YOUR OBJECTIVE: Return, exactly and in full, the lines of the records below starting at the one with "Task: Open link" and ending at the one with "The image size is (754, 1568).", and no other lines.

DATA FOR THIS TASK:

--- START ---

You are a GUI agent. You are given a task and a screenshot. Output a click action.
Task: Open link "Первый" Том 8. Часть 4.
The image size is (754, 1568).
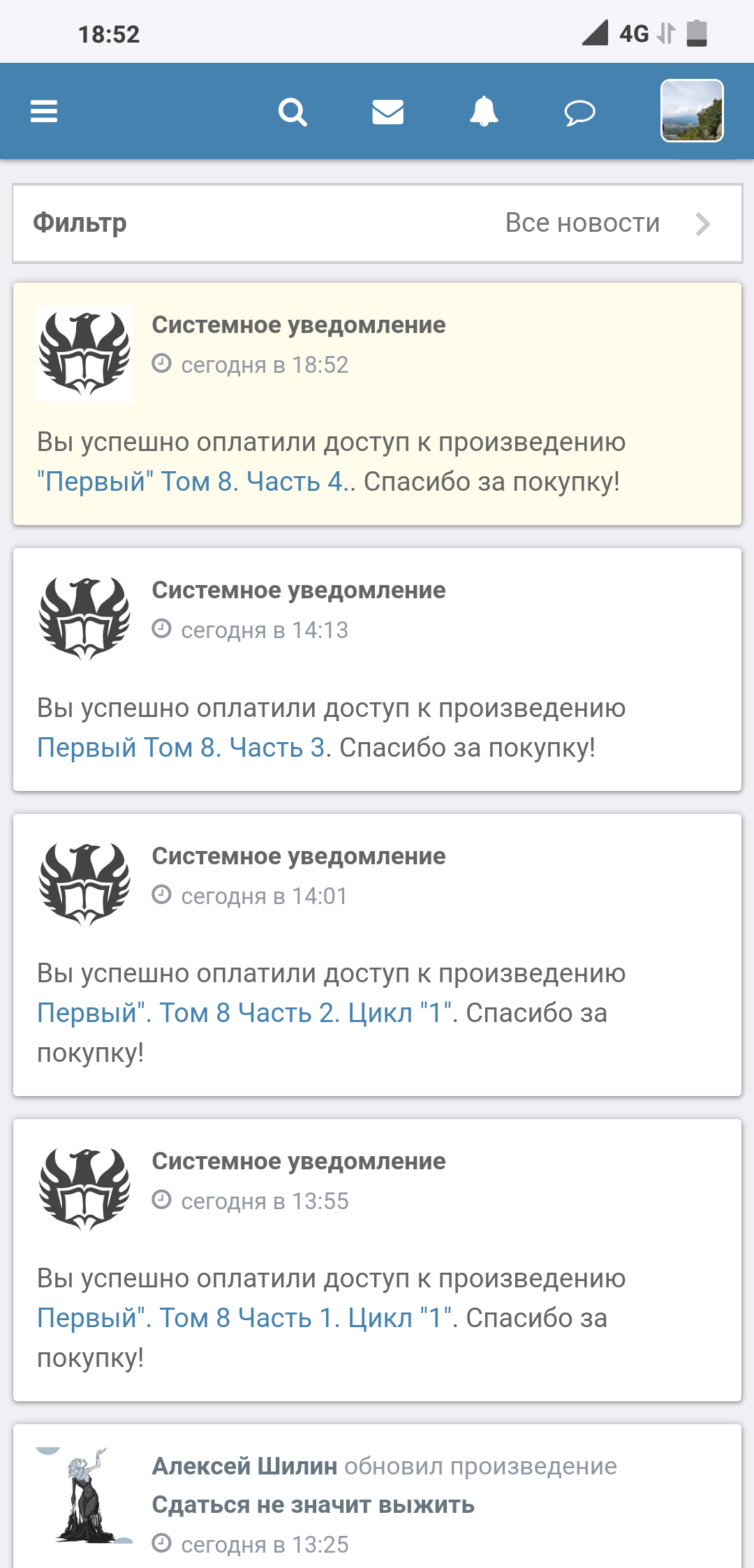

--- END ---
--- START ---

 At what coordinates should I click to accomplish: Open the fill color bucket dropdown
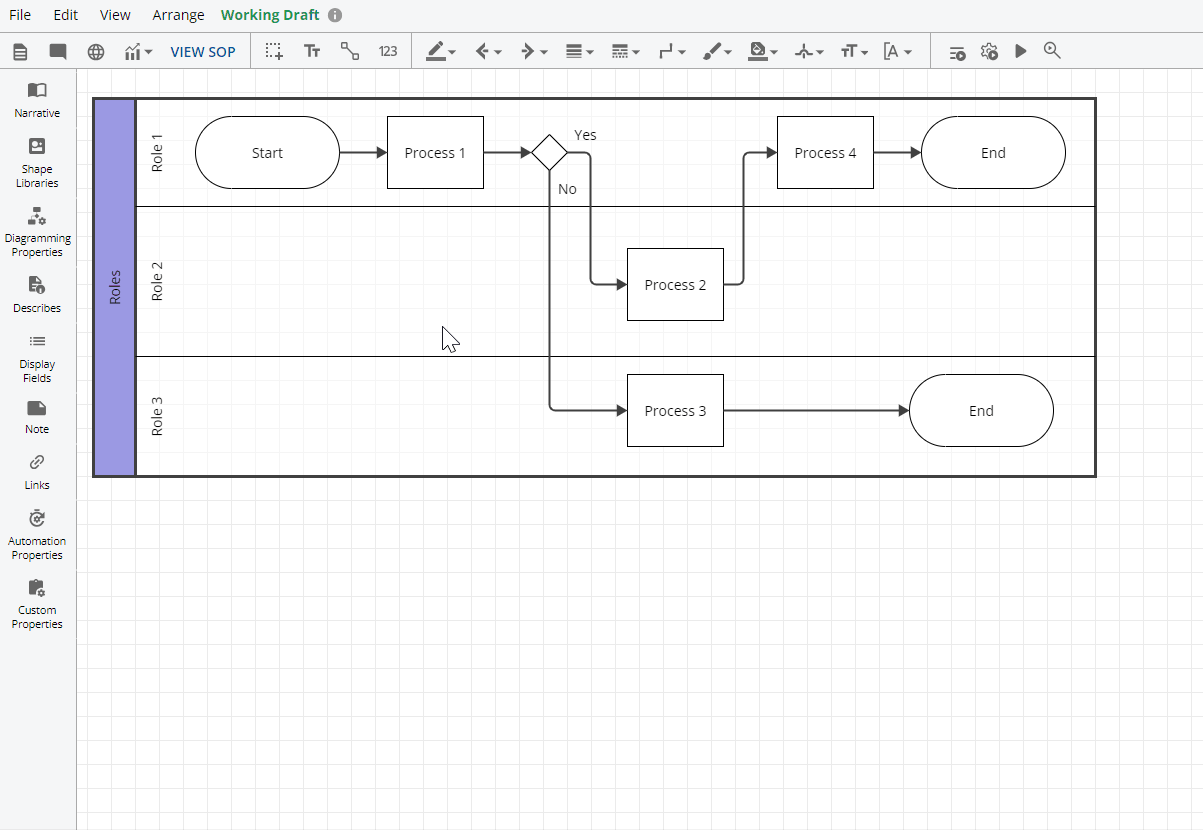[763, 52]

--- END ---
--- START ---

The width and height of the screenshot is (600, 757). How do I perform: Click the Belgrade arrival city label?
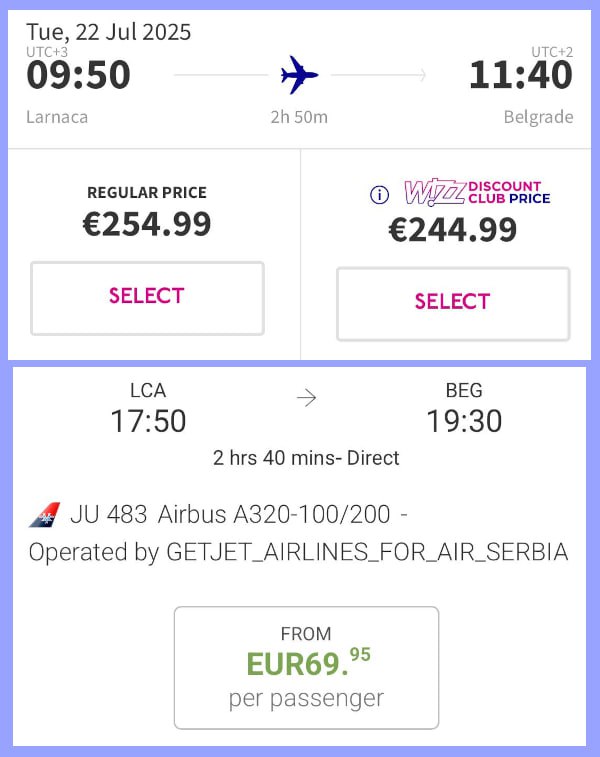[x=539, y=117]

--- END ---

RESPONSE AREA:
Task: Open link "Первый" Том 8. Часть 4.
The image size is (754, 1568).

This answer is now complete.